Os mocinhos que se cuidem

Pelo menos nas novelas, parece que os mocinhos, os good guys, os personagens de bom caráter estão sendo ofuscados pelos vilões, os bad guys e os mutreteiros. Quanto pior o caráter, mais sobe o ibope para o seu lado e mais alto é o índice de audiência na expectativa sobre o que o dark side vai aprontar mais uma vez contra os coitadinhos inocentes. E tome de torcida. Torcida a favor dos bandidos. E se são bons os atores nesses papéis e convincentes em suas atuações, mais chovem elogios pela mídia, análises sociológicas e psicológicas do fenômeno, programas de TV dedicados ao assunto, psiquiatras e astrólogos convidados a opinar. Por que esse fascínio pelos bandidos? Por que gostamos de vê-los atuando e fazendo das suas e – confessa, vai – às vezes até torcemos por eles?

Dos mocinhos ninguém fala. Bom caráter não dá pauta nem pano pra manga e sua felicidade sem charme não engrossa ibope. Estão ali fazendo sua obrigação, a de tentar sobreviver às maldades de seus arquiinimigos. Para lembrar apenas as novelas mais recentes das 21h, a vilã Laura, vivida por Cláudia Abreu, seu cafetão interpretado por Márcio Garcia e o empresário mau caráter Renato Mendes, de Fábio Assunção, roubaram a cena na novela Celebridade. Da mesma forma a Laura, de Lília Cabral, em Páginas da Vida, assim como o Olavo, de Wagner Moura, e Jáder, de Chico Diaz, seguidos pela “gêmea má” Taís, de Alessandra Negrini, em Paraíso Tropical.

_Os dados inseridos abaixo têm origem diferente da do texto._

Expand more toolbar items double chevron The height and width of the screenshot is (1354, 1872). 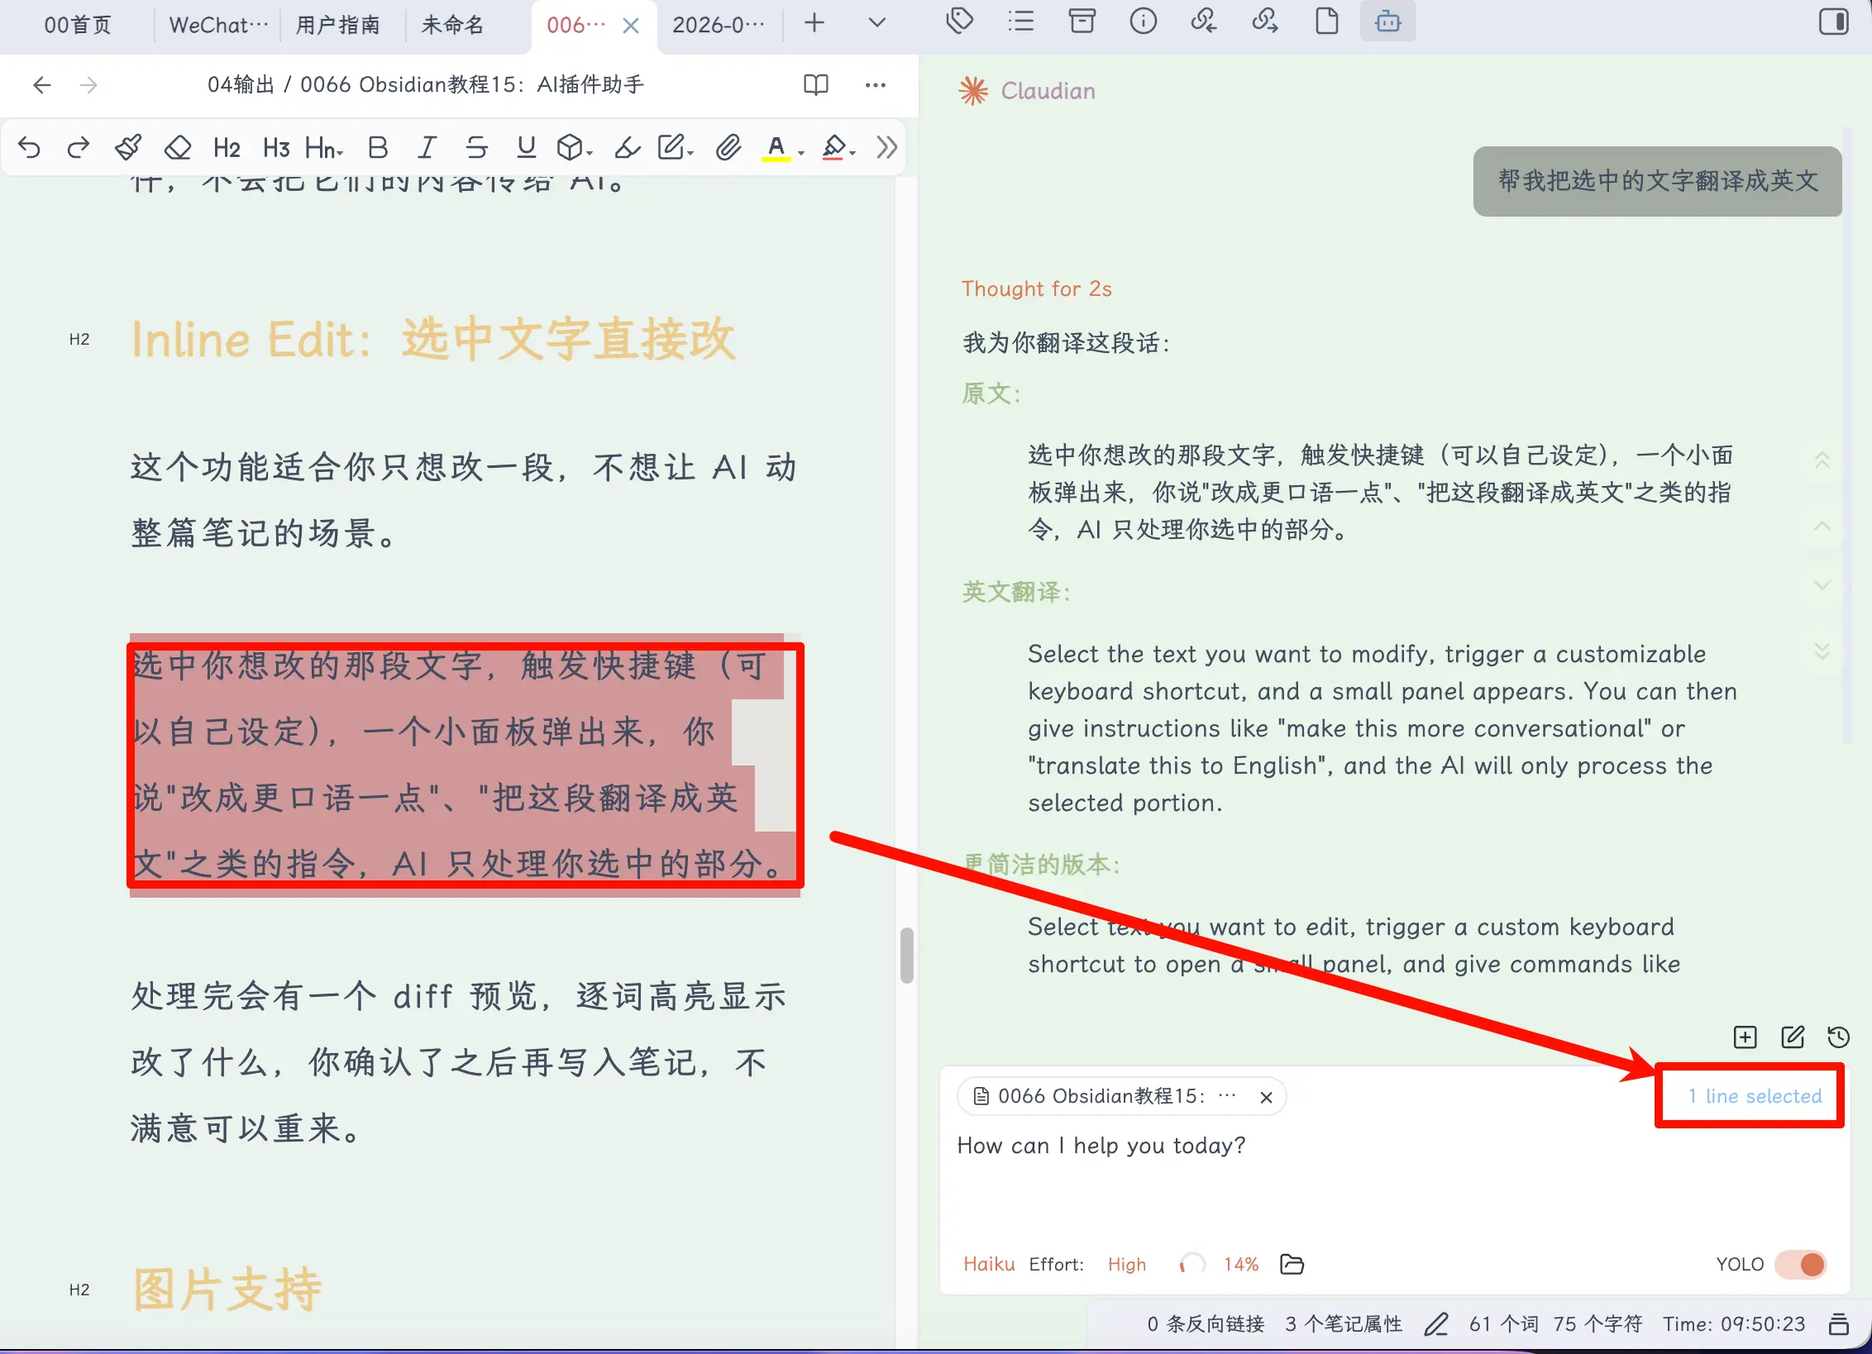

E o outro lado da moeda? Quem liga para a “gêmea boa” e seus choramingos ou para os que não aprontam, só levam? Provavelmente vão sofrer durante 98% dos capítulos até virarem o jogo para o gran finale. Alguns do “lado bom”, como o Matheus, do estreante Gustavo Leão, e a Ana Luísa, de Renée de Vielmond, correm por fora. Um porque procura cativar seu pai, a quem nunca chegou a conhecer antes dos 18 anos – assunto quase obrigatório nos folhetins eletrônicos; a outra, que conseguiu a simpatia geral por ter sofrido nas garras de seu marido traidor, vivido por Tony Ramos. E ó nós aí já torcendo para ela fugir com seu admirador mais jovem, mesmo antes de oficializar o divórcio!

Agora, então, que os vilões estão um pouco mais humanizados por seus criadores, e que no meio das maldades e falcatruas podem se mostrar apaixonados de verdade, como Olavo e Jáder, ou emocionados com filmes como Casablanca, como a aparentemente fria Laura, de Lília Cabral, parece que mais cedo do que se imagina vai ter disputa a tapas entre atores e atrizes para viver vilões e vilãs. Os mocinhos das novelas das 21h estão em extinção e logo, logo serão vividos por atores novatos. No universo da ficção – quiçá na vida real – mocinhos não têm mais vez. Quem dá as cartas agora são vilões mutreteiros mas cheios de charme.